The Michigan Supreme Court denied a challenge of new congressional and legislative maps by Black lawmakers late Thursday night.
According to MLive, the court denied the challenge in a 4-3 decision.
Chief Justice Bridget McCormack and Justices Megan Cavanagh, Elizabeth Clement, and Elizabeth Welch concluded the Detroit Caucus and other plaintiffs who claimed the new maps impeded Black voters’ ability to elect their preferred candidates, did not violate the Civil Rights Act.

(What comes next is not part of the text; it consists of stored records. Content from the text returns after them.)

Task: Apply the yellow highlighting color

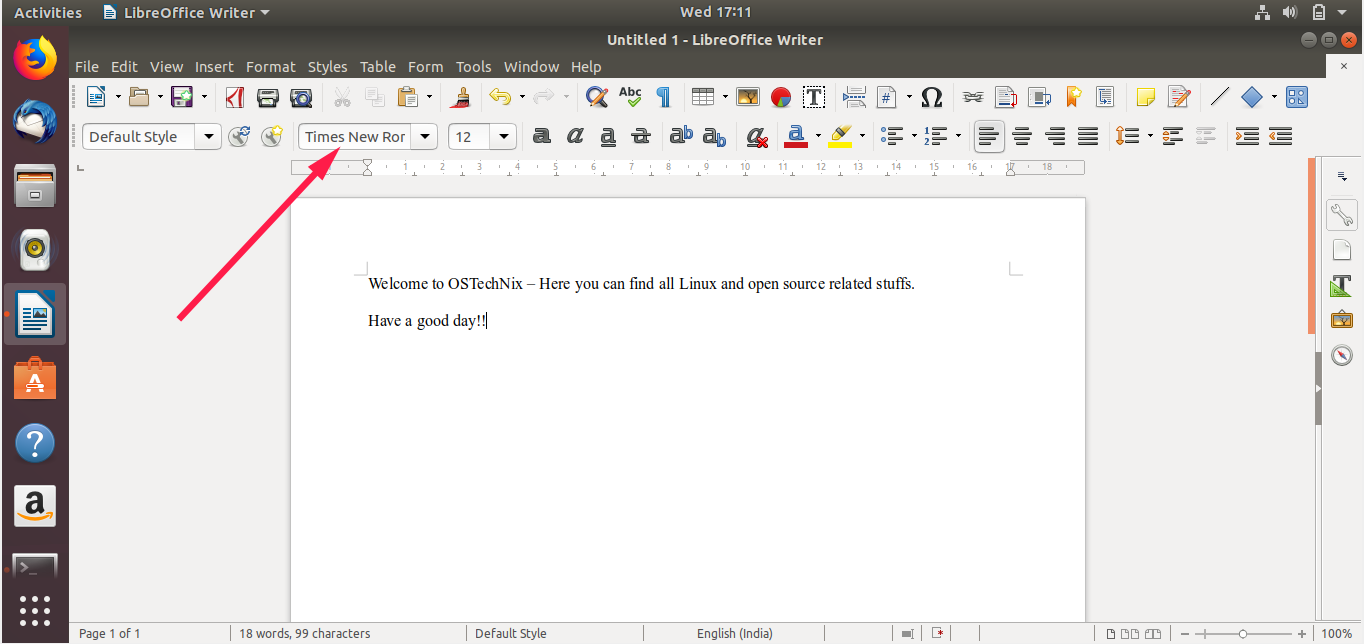Action: (x=840, y=136)
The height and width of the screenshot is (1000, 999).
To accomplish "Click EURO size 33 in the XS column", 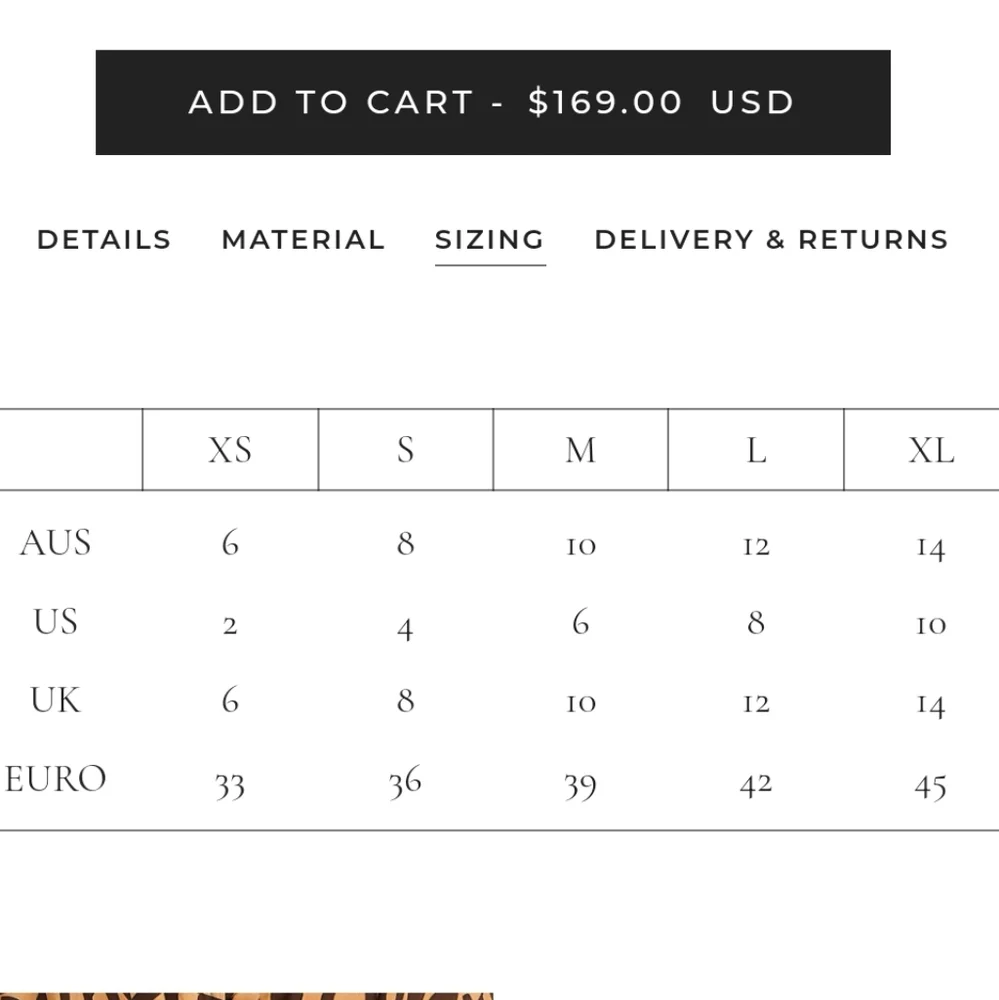I will tap(230, 786).
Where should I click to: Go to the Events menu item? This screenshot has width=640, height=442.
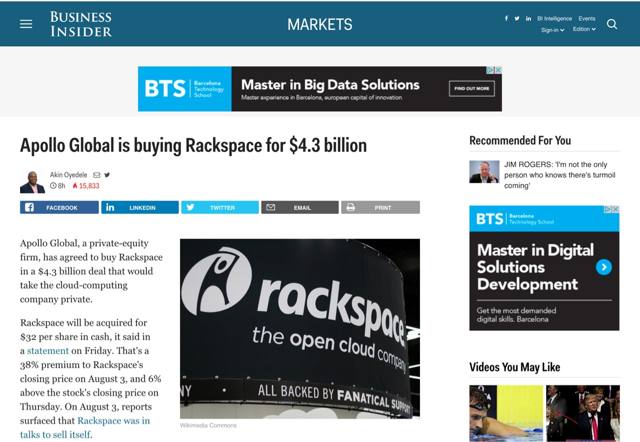pos(587,18)
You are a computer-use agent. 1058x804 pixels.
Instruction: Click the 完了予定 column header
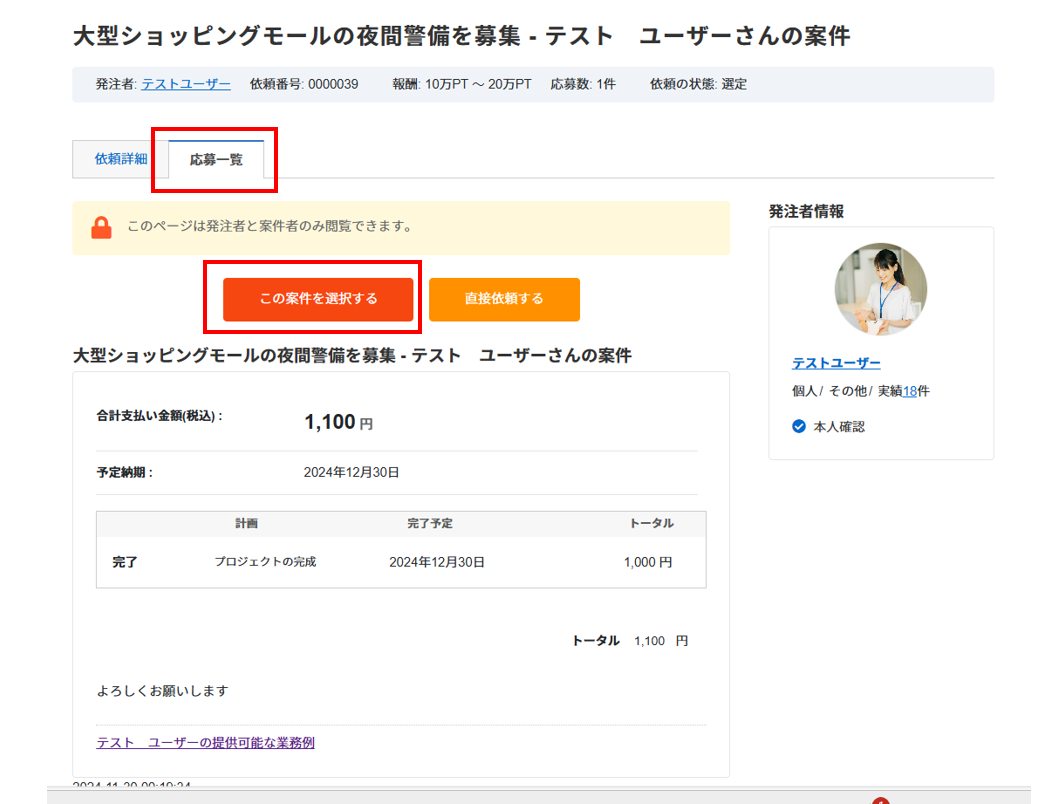(x=430, y=523)
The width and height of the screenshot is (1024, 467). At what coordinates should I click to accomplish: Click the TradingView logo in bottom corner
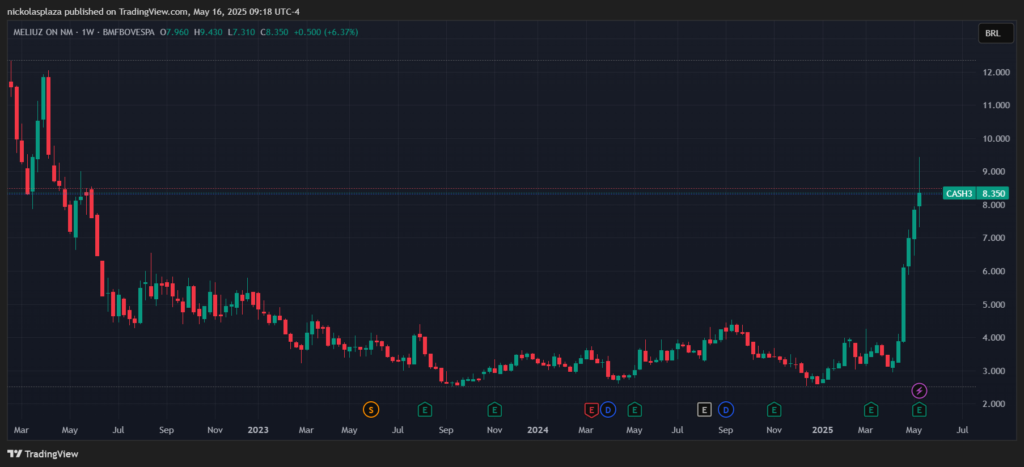tap(46, 452)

“Plaintiffs have not identified grounds or legal authority that would allow us to question the Commission’s decision not to draw race-based, majority-minority districts,” wrote Chief Justice Bridget McCormack and Justices Elizabeth Clement, Megan Cavanaugh, and Elizabeth Welch according to Fox2Detroit.

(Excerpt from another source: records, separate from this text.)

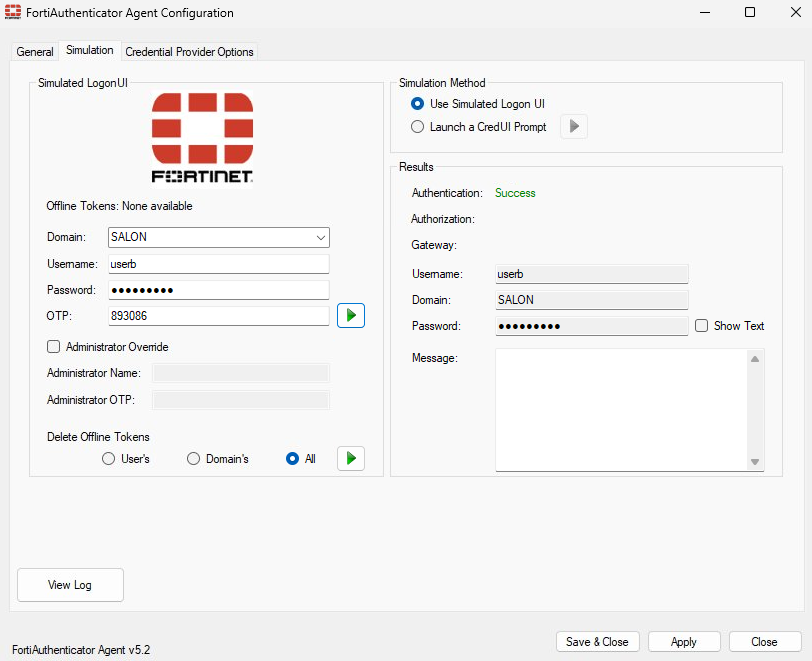Click the Delete Offline Tokens play button
Image resolution: width=812 pixels, height=661 pixels.
point(350,458)
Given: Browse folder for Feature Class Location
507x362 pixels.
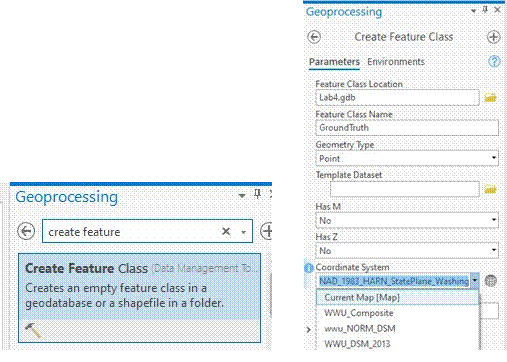Looking at the screenshot, I should [490, 98].
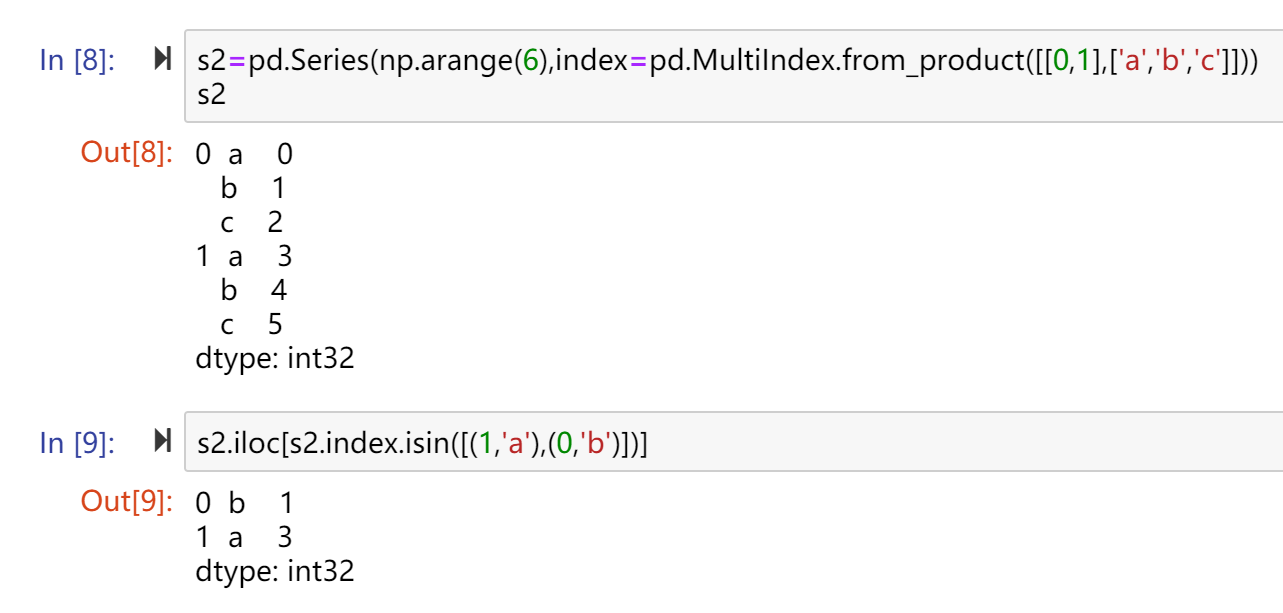This screenshot has height=613, width=1283.
Task: Select the In [8] prompt label
Action: (x=77, y=61)
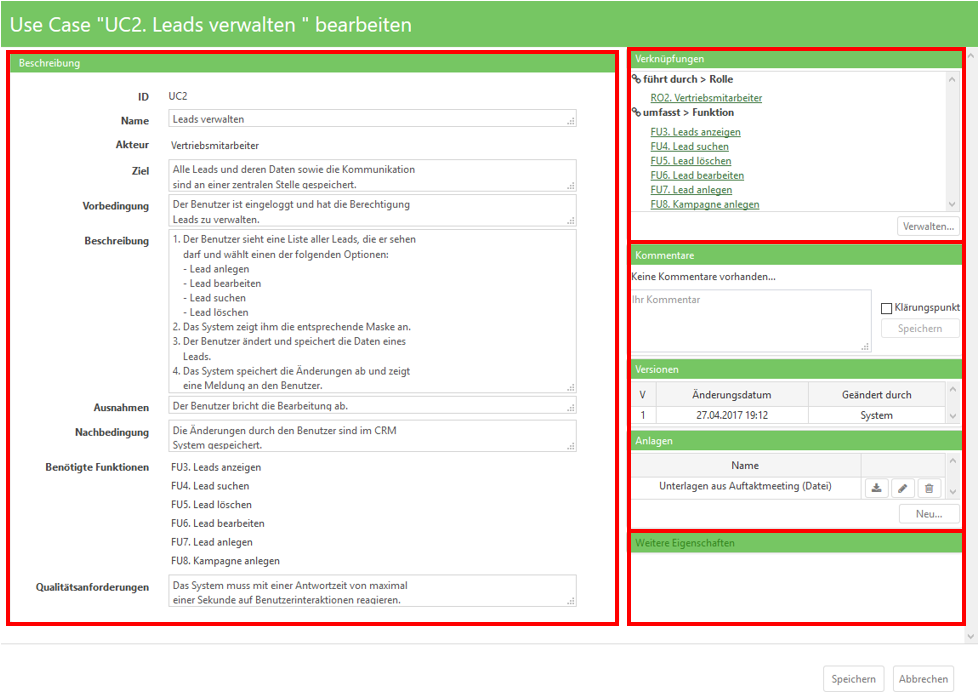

The previous maps had 15 majority-Black voting districts, under the new maps, two in the US house, two in the state Senate and 11 in the statehouse. Under the new maps that will drop to seven, all in the state House.
Black lawmakers and residents sued a 13-member commission that was created by voters in order to take the effort out of politicians’ hands. An attorney for the commission urged the court to deny the suit, saying the new maps will give Black voters greater influence in more districts under the new maps.
The minority judges said in their opinion the dismissal was premature and “unjust” adding the court should have appointed an expert to assess the evidence because the subject of the suit is complex.
“As a matter of procedure, the majority’s decision today is completely unprecedented,” Justices Brian Zahra, David Viviano, and Richard Bernstein wrote. They said, “it does not accord with any notion of fair play.”
Two other redistricting lawsuits in the state are still pending. Courts across the country are dealing with these kinds of suits and Democrats and Republicans battle for position in the midterm elections.
In New York, Republicans are suing Democrats over new election maps they called “undeniably politically gerrymandered in their party’s favor.”